Wednesday, March 26, 2008

Save "Noah's" Ark for Salmon?

The ark is critical because most of the job of bringing salmon through warming must be done by salmo


Pat Ford, of Boise, is executive director of the Save Our Wild Salmon Coalition.

By PAT FORD

Wood River Valley people will pay more attention to global warming, and wield more influence for solutions, than anyone else in Idaho. Among the reasons are self-interest, civic energy, and throw-weight beyond Idaho. The Green Your Scene lectures the week of March 10, in conjunction with 48 Straight, were an example.

I am convinced the task we face, at global, national and local scales, is two-fold: stop and then reverse the rise in carbon emissions causing warming, and bring what is most precious through the warming that has begun. I believe we must tackle these tasks together, or we will fail at both. So, as you act on global warming, I urge you give high priority to the ark in your backyard.

Your valley lies on the edge of what I call "Noah's Ark for Salmon." I hope you agree that wild Pacific salmon are one precious thing which should come through warming—for the creatures themselves, for all they mean to Western culture and heritage, and because if salmon come through warming, so will some good measure of healthy waters.

There is growing scientific consensus that Snake River salmon habitats are a critical anchor—in the 48 states, likely the most critical—to assure salmon and steelhead come through warming. Central Idaho holds by far the highest, coldest, healthiest, vastest, most intact and best-protected salmon habitat left in the 48 states. While global warming will harm these habitats, it is likely to harm them less than lower-elevation, already-fragmented habitats that will both warm more and fragment more as human numbers double in coming decades.

The ark is critical because most of the job of bringing salmon through warming must be done by salmon themselves, as they self-adapt to warming-induced changes in their habitats. Idaho's vast well-connected habitats are the indispensable matrix for that self-adapting. The adaptive capacity of salmon and trout was created by the marriage of fish and habitat; we must keep that marriage together so salmon can have the best chance to bring themselves through global warming.

Of course, this ark for salmon is also an ark for wolves, bears, many less-glamorous critters, and for the wildness itself of which the ark is made.

Noah had two jobs: build the ark, and gather creatures into it. This ark is already built. But as most of you are aware, gathering salmon into their ark will not be easy. It requires removing the four lower Snake dams downstream. With that action, many more salmon will reach their ark to use it for their journey through warming.
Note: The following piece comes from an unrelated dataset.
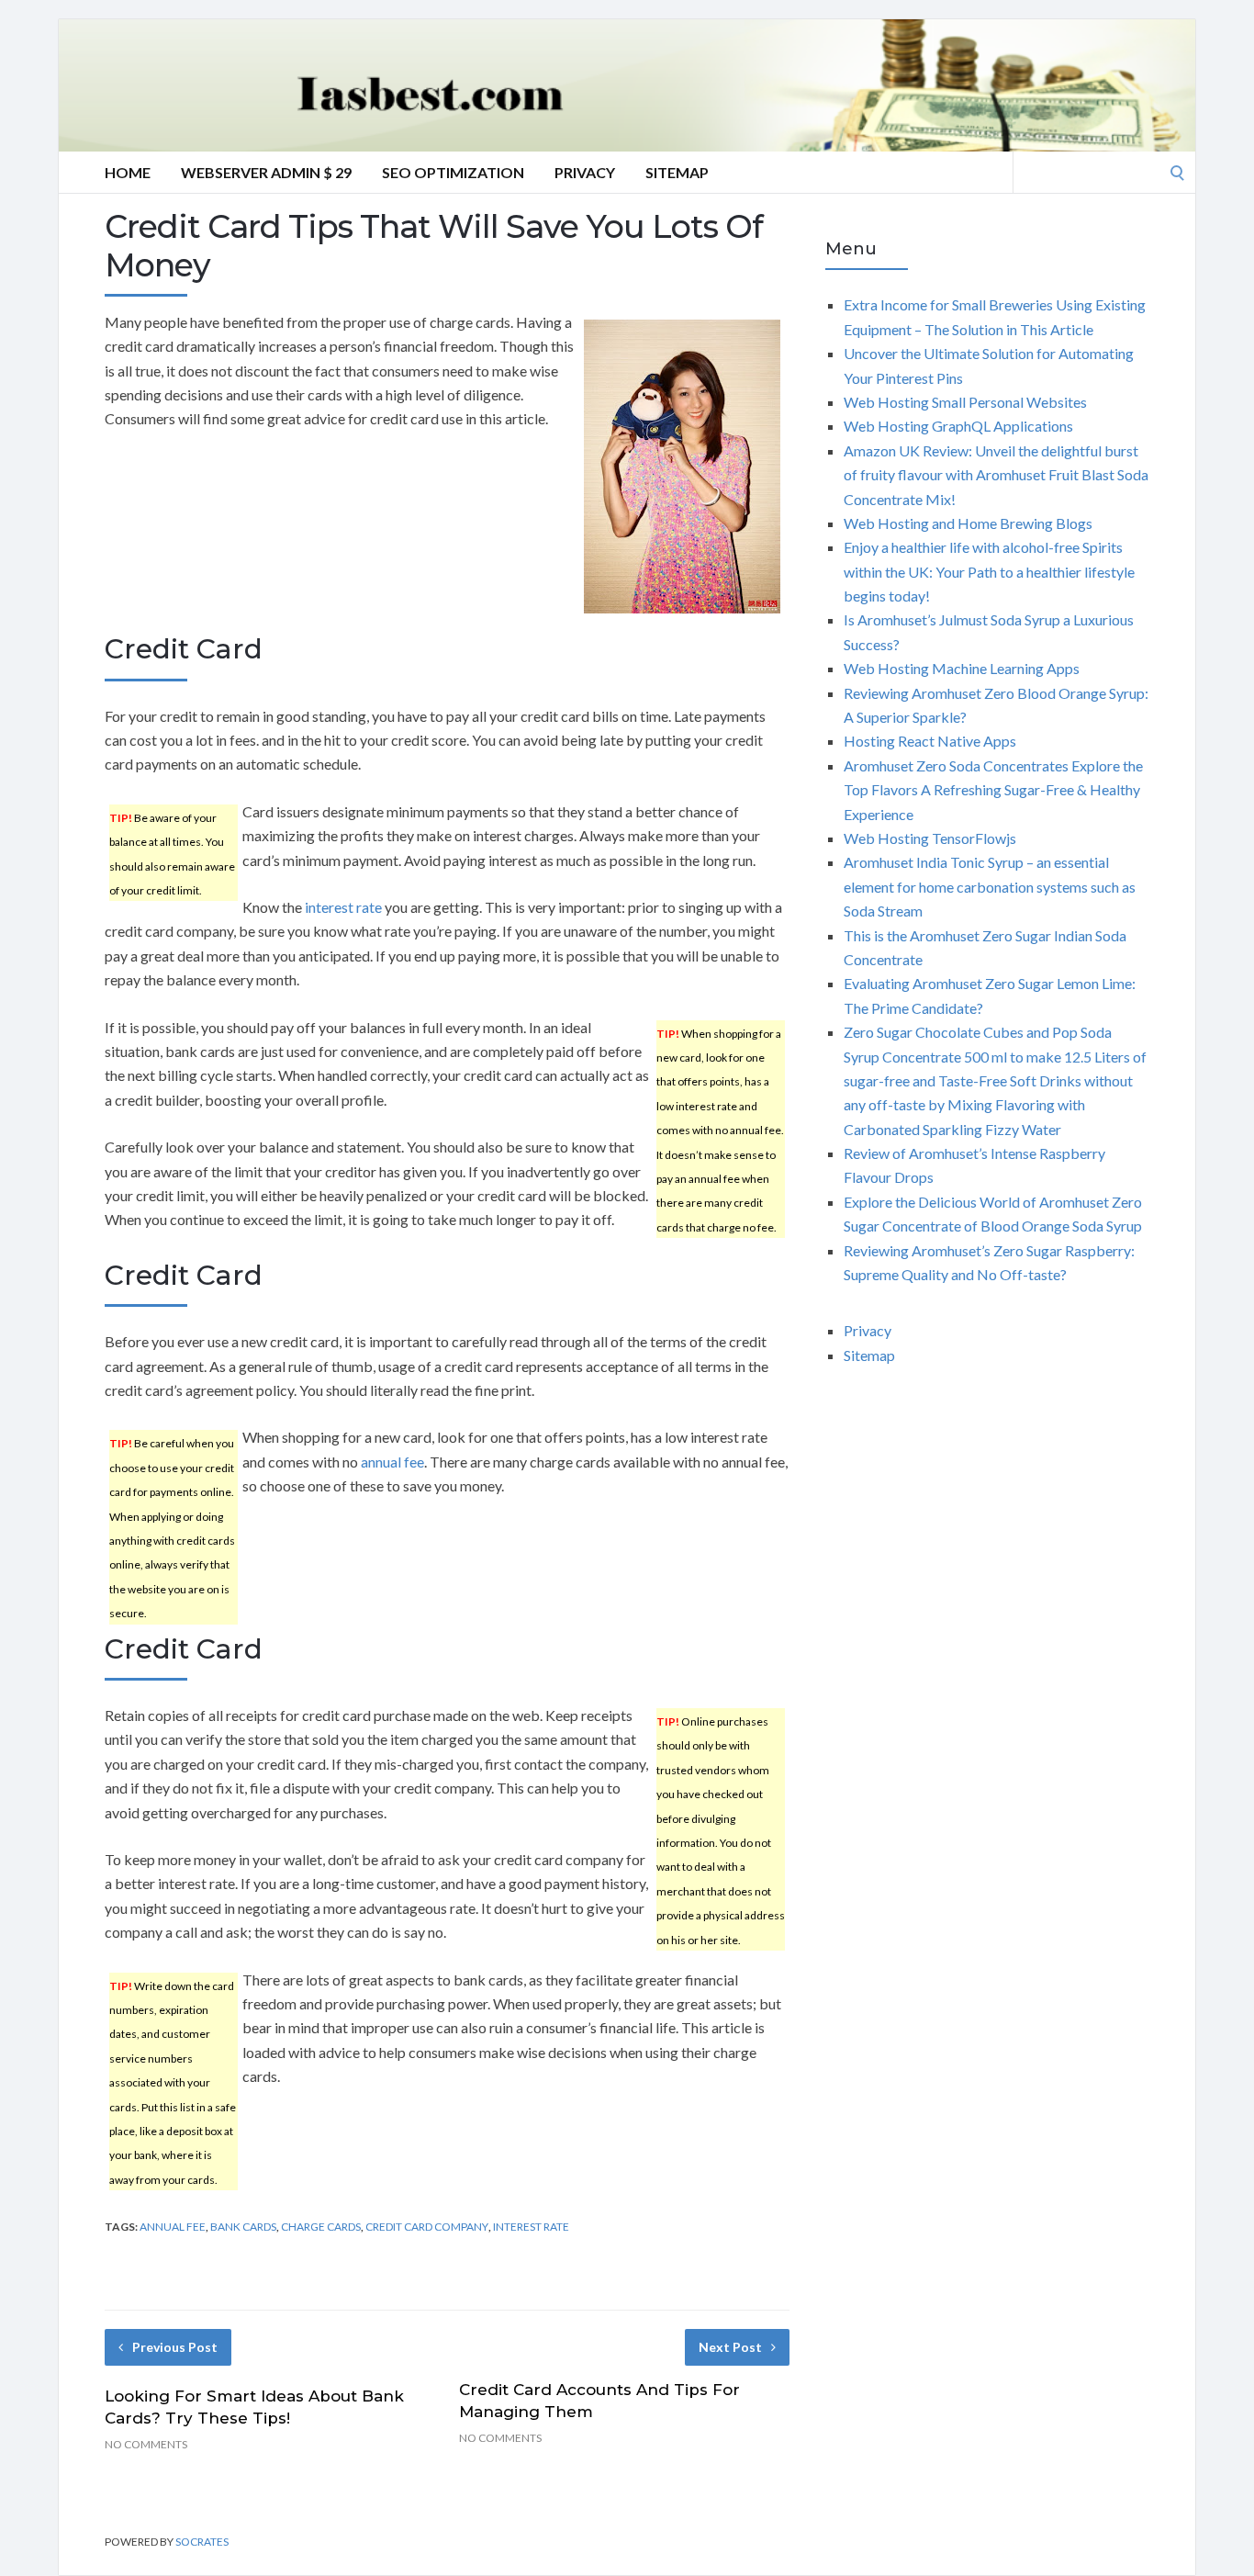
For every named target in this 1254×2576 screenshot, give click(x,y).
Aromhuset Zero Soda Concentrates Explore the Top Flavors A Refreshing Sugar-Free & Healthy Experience (993, 790)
The small but not insignificant electricity from those dams must be replaced from non-carbon sources. Doing so thus becomes part of the parallel Northwest challenge to phase out our carbon-based electricity and meet all new growth with energy efficiency and clean renewable energy. This is possible if we more than double the region's current targets for efficiency and renewables.

The key for both the energy and salmon challenges is federal policy. Federal agencies that generate half the Northwest's electricity must, under a new president, at least double our region's clean energy goals and start work to remove the lower Snake dams. (If the feds set this energy goal, for many reasons private utilities like Idaho Power will likely follow suit.) I hope Wood River Valley residents will do what they can to promote these two goals as a package to a new administration of either party. Doing them both is critical to stopping global warming and bringing what we most care about it through it, together.